**To be done:** Recast the lines starting at the one containing "Task: Edit the" and ending at the one containing "(x=15, y=452)" as a Markdown table with the columns "Row" and "Line", skipping any blank lines. Include only those lines.

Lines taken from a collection
----
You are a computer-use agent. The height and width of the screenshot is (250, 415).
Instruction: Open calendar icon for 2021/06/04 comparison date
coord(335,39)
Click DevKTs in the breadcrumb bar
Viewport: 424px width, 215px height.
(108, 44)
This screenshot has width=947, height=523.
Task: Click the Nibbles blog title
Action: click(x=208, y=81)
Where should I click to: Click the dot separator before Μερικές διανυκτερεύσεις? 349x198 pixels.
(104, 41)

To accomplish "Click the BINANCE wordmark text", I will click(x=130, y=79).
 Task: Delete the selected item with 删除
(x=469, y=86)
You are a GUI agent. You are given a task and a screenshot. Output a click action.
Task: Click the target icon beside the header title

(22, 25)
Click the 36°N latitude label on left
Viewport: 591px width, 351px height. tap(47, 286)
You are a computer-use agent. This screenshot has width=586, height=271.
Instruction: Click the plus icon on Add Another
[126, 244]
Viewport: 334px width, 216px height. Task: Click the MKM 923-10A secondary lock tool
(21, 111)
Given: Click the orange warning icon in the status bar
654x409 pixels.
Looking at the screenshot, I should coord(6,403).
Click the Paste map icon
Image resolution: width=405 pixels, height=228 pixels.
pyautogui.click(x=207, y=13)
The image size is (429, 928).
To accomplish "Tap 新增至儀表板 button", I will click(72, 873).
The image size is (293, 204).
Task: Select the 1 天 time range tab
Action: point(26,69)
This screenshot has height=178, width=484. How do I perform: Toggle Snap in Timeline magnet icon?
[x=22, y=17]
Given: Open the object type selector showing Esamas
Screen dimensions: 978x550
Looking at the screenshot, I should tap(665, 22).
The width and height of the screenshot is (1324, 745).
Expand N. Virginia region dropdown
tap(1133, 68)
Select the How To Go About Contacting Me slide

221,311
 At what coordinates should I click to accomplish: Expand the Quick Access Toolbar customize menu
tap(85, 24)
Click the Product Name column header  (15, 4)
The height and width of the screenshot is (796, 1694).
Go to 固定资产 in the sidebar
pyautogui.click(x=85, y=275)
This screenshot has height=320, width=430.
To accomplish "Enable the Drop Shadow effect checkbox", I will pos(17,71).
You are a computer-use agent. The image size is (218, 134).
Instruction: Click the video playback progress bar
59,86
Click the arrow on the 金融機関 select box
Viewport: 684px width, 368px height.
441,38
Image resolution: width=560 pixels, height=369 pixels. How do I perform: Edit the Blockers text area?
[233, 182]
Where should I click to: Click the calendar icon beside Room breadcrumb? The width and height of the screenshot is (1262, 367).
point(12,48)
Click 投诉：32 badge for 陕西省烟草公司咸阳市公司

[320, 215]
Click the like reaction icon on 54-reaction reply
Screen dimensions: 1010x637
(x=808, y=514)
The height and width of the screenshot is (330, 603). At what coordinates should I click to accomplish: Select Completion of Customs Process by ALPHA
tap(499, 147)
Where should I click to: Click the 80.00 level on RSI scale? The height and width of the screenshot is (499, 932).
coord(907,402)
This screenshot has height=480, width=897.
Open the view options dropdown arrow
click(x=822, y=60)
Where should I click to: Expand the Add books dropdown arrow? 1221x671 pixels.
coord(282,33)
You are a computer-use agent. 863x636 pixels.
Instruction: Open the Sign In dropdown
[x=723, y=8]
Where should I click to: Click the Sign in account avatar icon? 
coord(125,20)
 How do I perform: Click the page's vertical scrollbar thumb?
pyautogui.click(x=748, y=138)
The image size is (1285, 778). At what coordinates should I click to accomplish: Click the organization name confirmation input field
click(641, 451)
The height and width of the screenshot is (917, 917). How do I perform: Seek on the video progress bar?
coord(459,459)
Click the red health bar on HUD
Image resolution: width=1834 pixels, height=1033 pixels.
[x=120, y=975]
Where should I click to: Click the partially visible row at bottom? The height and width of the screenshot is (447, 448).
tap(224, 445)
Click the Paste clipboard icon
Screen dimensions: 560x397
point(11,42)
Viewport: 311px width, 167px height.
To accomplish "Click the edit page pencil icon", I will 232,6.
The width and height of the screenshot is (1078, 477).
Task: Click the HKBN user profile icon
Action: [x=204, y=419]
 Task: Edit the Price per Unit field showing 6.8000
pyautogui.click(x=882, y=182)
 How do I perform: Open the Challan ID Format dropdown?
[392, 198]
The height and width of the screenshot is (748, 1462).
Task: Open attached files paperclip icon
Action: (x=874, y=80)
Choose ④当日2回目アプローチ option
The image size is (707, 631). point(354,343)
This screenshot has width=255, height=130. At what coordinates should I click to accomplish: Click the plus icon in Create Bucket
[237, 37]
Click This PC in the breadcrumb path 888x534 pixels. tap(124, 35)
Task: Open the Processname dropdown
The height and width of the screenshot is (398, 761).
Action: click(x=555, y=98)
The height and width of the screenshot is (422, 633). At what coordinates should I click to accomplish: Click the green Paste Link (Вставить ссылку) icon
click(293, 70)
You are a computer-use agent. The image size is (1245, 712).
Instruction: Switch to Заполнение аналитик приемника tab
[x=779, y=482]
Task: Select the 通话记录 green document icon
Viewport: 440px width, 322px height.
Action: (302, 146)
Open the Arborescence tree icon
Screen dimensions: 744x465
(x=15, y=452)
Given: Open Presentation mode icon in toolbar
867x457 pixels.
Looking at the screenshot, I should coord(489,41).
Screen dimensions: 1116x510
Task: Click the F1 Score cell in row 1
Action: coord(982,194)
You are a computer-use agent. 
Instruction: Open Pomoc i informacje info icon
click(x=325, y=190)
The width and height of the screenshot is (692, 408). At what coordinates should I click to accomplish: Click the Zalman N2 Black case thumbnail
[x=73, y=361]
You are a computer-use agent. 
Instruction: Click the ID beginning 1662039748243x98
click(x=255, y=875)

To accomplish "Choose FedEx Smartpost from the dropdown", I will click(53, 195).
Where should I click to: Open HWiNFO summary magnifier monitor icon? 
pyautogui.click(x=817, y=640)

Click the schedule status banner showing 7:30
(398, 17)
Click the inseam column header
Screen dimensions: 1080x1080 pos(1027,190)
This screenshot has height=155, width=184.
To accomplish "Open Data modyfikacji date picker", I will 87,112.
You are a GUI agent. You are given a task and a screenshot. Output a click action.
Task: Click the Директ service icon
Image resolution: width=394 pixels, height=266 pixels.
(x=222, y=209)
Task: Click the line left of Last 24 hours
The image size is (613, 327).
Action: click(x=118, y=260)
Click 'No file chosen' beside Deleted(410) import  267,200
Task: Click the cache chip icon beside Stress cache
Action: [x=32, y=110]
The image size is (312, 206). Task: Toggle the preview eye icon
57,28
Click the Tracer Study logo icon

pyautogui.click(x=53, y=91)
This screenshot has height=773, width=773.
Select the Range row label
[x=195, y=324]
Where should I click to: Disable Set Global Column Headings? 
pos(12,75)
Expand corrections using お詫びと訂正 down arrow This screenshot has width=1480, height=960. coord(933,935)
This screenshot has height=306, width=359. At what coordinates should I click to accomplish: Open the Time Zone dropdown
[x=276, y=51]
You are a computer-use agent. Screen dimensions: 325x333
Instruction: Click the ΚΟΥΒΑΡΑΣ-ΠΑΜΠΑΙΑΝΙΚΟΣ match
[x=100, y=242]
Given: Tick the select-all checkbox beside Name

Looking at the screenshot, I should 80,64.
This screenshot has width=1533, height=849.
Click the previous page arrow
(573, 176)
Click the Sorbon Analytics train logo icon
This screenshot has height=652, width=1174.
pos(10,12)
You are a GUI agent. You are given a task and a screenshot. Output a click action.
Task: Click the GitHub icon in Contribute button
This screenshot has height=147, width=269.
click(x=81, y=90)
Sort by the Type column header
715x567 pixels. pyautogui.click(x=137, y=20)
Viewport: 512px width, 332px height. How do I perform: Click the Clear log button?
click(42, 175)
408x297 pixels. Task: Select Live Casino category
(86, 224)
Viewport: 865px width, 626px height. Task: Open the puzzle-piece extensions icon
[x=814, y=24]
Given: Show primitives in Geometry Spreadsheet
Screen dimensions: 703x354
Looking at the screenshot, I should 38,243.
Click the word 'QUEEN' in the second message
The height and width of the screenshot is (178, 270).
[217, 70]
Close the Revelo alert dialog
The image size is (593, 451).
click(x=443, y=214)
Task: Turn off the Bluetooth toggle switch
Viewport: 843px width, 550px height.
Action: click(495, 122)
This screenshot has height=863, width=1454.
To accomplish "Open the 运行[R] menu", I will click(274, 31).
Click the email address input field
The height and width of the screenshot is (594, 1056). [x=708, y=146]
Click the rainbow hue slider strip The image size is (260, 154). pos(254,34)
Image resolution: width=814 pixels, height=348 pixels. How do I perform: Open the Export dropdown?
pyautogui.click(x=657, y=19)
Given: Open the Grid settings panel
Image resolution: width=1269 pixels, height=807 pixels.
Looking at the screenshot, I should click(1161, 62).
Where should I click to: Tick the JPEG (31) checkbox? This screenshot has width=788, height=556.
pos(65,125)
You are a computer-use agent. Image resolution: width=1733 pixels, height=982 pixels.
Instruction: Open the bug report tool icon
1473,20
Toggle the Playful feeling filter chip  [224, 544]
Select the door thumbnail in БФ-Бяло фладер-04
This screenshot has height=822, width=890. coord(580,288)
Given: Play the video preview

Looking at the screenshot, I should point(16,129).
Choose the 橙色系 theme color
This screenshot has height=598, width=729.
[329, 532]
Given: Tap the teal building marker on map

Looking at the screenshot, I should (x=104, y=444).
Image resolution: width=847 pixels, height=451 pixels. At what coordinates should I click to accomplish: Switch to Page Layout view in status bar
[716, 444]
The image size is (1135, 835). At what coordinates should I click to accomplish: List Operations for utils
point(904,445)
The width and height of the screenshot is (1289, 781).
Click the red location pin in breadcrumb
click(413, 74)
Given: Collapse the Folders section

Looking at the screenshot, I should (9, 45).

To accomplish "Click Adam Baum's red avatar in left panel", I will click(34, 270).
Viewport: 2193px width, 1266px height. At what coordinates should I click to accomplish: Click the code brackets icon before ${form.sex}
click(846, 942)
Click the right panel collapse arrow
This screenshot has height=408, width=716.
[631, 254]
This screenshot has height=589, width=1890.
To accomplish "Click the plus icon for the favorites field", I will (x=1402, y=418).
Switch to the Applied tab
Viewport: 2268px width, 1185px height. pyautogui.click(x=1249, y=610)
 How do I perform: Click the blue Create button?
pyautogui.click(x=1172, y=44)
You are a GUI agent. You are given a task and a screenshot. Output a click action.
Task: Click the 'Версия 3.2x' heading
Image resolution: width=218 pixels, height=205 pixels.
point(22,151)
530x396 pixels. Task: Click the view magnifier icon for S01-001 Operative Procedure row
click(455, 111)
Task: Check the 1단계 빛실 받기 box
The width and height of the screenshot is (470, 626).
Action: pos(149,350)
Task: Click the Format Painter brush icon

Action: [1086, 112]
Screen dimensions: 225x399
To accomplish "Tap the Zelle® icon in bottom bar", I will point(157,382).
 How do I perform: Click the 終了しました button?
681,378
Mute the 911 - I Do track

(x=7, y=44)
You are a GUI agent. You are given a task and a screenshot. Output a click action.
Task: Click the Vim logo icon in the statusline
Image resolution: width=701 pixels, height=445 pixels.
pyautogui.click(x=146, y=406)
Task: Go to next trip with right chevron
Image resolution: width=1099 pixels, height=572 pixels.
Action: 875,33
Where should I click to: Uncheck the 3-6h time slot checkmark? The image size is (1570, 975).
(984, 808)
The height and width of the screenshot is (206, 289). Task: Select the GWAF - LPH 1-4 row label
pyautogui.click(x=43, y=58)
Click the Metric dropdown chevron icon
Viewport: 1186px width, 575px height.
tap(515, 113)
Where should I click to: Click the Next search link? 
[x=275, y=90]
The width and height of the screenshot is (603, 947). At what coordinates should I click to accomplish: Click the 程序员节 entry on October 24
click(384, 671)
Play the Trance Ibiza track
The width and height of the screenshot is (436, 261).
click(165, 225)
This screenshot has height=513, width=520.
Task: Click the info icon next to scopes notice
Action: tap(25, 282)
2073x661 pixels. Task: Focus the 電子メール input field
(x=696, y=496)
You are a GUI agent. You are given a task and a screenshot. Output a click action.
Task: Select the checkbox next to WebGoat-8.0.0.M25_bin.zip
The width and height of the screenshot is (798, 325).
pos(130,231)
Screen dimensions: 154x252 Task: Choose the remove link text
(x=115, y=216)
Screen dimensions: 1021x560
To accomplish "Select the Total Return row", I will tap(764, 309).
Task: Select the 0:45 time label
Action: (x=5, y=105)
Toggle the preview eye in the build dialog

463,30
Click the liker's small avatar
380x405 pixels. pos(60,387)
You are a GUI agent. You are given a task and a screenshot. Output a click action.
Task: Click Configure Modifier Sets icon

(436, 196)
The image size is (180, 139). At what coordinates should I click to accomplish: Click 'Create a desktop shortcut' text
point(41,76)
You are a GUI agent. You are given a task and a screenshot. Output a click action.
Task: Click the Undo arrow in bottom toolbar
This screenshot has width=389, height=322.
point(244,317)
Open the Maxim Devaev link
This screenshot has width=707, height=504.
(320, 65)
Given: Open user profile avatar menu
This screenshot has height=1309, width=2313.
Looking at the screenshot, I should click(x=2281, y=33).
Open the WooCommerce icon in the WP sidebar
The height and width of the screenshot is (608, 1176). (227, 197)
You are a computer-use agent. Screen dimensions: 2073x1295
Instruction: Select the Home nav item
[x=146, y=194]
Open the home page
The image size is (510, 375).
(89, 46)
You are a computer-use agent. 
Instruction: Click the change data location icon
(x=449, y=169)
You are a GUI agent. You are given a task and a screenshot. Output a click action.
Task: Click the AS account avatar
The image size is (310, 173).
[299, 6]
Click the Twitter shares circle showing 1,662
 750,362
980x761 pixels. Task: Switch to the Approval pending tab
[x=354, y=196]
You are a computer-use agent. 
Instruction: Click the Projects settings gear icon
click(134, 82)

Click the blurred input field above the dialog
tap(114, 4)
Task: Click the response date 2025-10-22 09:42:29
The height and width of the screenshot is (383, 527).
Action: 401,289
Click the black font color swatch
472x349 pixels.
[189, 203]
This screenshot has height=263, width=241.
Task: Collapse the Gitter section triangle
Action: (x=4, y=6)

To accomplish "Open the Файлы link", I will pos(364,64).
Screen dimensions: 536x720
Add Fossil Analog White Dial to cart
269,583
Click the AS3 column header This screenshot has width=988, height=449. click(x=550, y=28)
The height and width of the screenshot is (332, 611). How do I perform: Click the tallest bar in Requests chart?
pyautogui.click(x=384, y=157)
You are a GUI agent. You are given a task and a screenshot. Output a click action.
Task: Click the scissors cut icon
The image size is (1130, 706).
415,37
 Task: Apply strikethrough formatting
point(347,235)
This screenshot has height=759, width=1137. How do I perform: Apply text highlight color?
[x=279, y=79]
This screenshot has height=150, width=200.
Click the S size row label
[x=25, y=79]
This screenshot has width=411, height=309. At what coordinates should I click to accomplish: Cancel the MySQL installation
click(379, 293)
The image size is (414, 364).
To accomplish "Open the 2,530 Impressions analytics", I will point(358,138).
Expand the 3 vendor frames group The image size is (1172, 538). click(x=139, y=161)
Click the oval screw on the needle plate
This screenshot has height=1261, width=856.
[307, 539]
----
**Answer to the task:**
| Row | Line |
|---|---|
| 1 |  Task: Edit the Price per Unit field showing 6.8000 |
| 2 | pyautogui.click(x=882, y=182) |
| 3 |  How do I perform: Open the Challan ID Format dropdown? |
| 4 | [392, 198] |
| 5 | The height and width of the screenshot is (748, 1462). |
| 6 | Task: Open attached files paperclip icon |
| 7 | Action: (x=874, y=80) |
| 8 | Choose ④当日2回目アプローチ option |
| 9 | The image size is (707, 631). point(354,343) |
| 10 | This screenshot has width=255, height=130. At what coordinates should I click to accomplish: Click the plus icon in Create Bucket |
| 11 | [237, 37] |
| 12 | Click This PC in the breadcrumb path 888x534 pixels. tap(124, 35) |
| 13 | Task: Open the Processname dropdown |
| 14 | The height and width of the screenshot is (398, 761). |
| 15 | Action: click(x=555, y=98) |
| 16 | The height and width of the screenshot is (422, 633). At what coordinates should I click to accomplish: Click the green Paste Link (Вставить ссылку) icon |
| 17 | click(293, 70) |
| 18 | You are a computer-use agent. The image size is (1245, 712). |
| 19 | Instruction: Switch to Заполнение аналитик приемника tab |
| 20 | [x=779, y=482] |
| 21 | Task: Select the 通话记录 green document icon |
| 22 | Viewport: 440px width, 322px height. |
| 23 | Action: (302, 146) |
| 24 | Open the Arborescence tree icon |
| 25 | Screen dimensions: 744x465 |
| 26 | (x=15, y=452) |